Your assignment
Would you retype every line below without changing anything?

--- Source material ---

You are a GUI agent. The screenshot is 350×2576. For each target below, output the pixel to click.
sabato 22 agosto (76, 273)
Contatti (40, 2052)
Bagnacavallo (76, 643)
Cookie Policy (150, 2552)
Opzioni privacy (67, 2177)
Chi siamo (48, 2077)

---

Your response
You are a GUI agent. The screenshot is 350×2576. For each target below, output the pixel to click.
sabato 22 agosto (76, 273)
Contatti (40, 2052)
Bagnacavallo (76, 643)
Cookie Policy (150, 2552)
Opzioni privacy (67, 2177)
Chi siamo (48, 2077)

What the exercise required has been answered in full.